On the other hand, Lakhan et al. suggested that the AG genotype of the SCN1A-A3184G polymorphism was more frequent among North Indian epilepsy patients [p = 0.005; 95% confidence interval = 1.19–2.61, odds ratio = 1.76] [12]. In a meta-analysis study done by Li et al., the SCN1A-A3184G (rs2298771) polymorphism was significantly associated with the response to AEDs [31].

In the current study, we did not find the GG genotype of the SCN1A-A3184G polymorphism among the studied population.
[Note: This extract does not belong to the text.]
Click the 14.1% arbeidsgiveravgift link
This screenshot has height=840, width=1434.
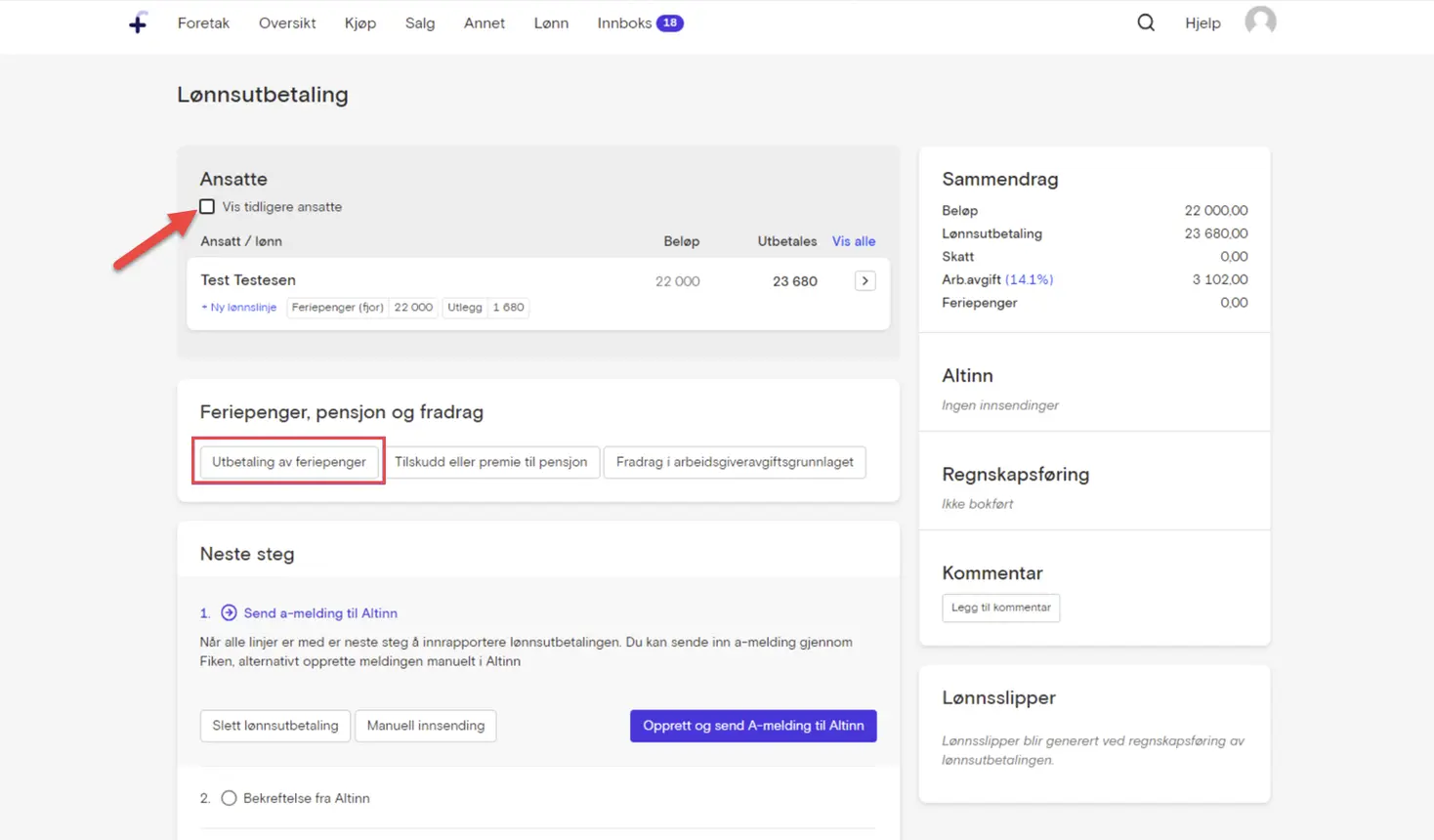[1029, 279]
This is in contrast to a Slovenian study where the G allele was associated with a lower epilepsy risk and a high remission rate among patients with epilepsy [7]. These discrepancies could be mainly explained by the interethnic differences in the SCN1A alleles/genotypes distribution [20].
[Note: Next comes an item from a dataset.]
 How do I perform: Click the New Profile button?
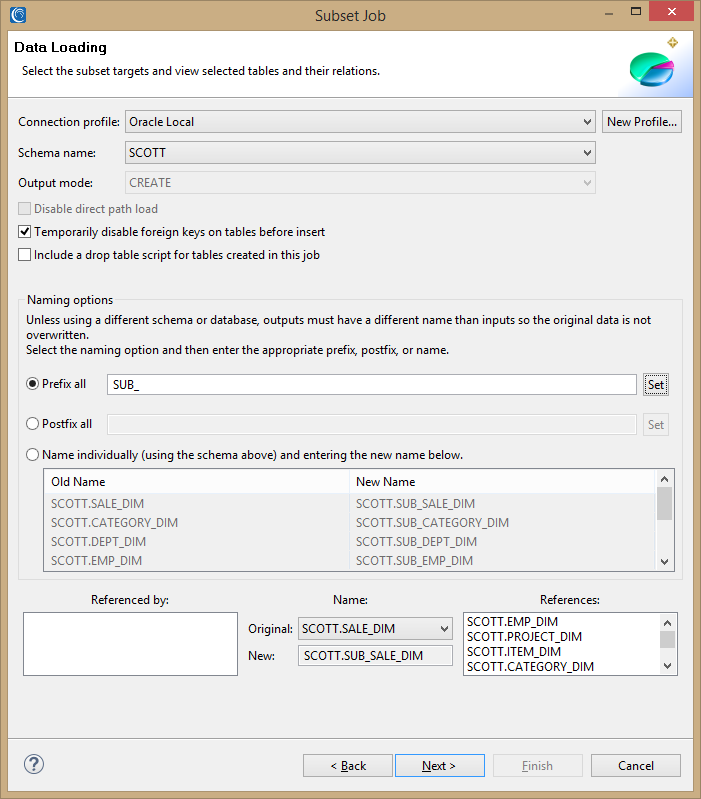(642, 122)
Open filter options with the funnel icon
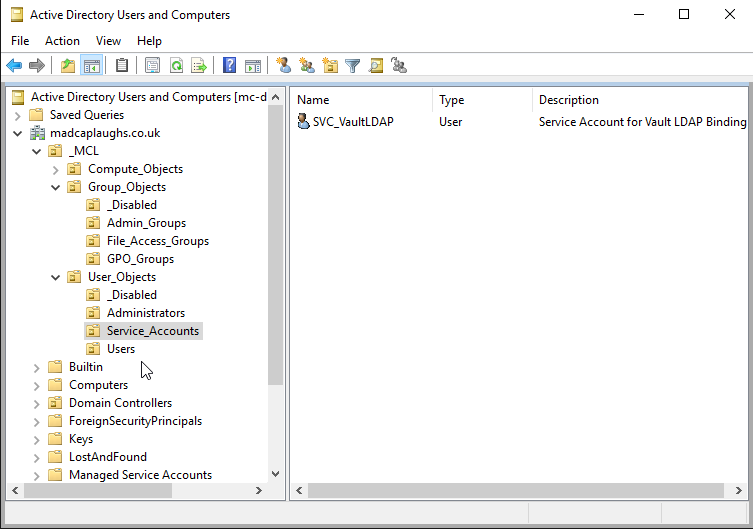This screenshot has height=529, width=753. click(353, 66)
Interestingly, the current study suggested significant associations between the heterozygous AG genotype in the epilepsy cases with the higher seizure frequency and generalized epileptiform EEG activity. Possible associations were also suggested between the AG-genotyped patients with refractory epilepsy and the earlier age of onset of seizures and duration since the last seizure attack. On reviewing literature, no previous reports tested the associations between the SCN1A-A3184G (rs2298771) polymorphism and the predictors of refractory epilepsy. We would like to emphasize that the higher seizure frequency, generalized epileptiform EEG activity and the earlier age of onset of seizures were proved to be significant predictors of the AEDs response in previous studies [32, 33]. This observation could open the gate for considering the AG genotype of the SCN1A-A3184G polymorphism as a predictor for treatment response, and aid in designing the personalized medicine for epileptic children according to their genotype [34]. However, large scale multi-center studies are still needed to prove such associations.
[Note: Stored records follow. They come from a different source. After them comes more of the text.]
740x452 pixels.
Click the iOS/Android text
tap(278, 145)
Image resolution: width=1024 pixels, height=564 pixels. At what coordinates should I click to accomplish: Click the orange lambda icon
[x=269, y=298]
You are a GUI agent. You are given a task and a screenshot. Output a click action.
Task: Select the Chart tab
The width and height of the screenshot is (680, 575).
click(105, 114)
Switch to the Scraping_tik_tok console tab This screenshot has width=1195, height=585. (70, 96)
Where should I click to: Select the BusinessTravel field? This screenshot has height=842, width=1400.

Several studies were carried out to select the most appropriate AEDs in different types of epilepsy [9, 35]. The current study suggested that levetiracetam and carbamazepine were more frequently used in the AG-genotyped responders than those with the AA genotype. Regarding the AEDs resistant group, topiramate and valproic acid were more frequently used in children with the AG genotype while carbamazepine was more frequently used in the AA genotype. This observation highlights the possible role of the SCN1A-A3184G genotypes in the selection of the appropriate AEDs.

On reviewing literature, several studies were carried out to detect the possible pharmacological implications of the SCN1A-A3184G polymorphism in epilepsy management. A recent meta-analysis including eight studies reported that Asian patients with epilepsy and the GG genotype of the SCN1A-A3184G polymorphism are at a higher risk of carbamazepine resistance [36]. On the other hand, another meta-analysis including 18 studies (2546 patients) reported no association between the same polymorphism and the carbamazepine resistance [37]. Regarding the valproic acid, a Chinese study suggested that SCN1A-A3184G polymorphism has no effect on the drug response [38]. Actually, gathering data from different ethnic groups expand the knowledge about the genetic background of epilepsy and help in personalized medicine strategy.

Study limitations

A single center study, the lack of serum AEDs levels assay and limited studied variables.

Conclusions

No significant differences were found between Egyptian children and adolescents with non-lesional epilepsy and healthy controls regarding the frequency of SCN1A-A3184G polymorphism. We suggested significant associations between the AG genotype of the SCN1A-A3184G polymorphism and some predictors of refractory epilepsy. The SCN1A-A3184G genotypes might affect AEDs selection. Multicenter large-scale studies are still needed to validate our findings.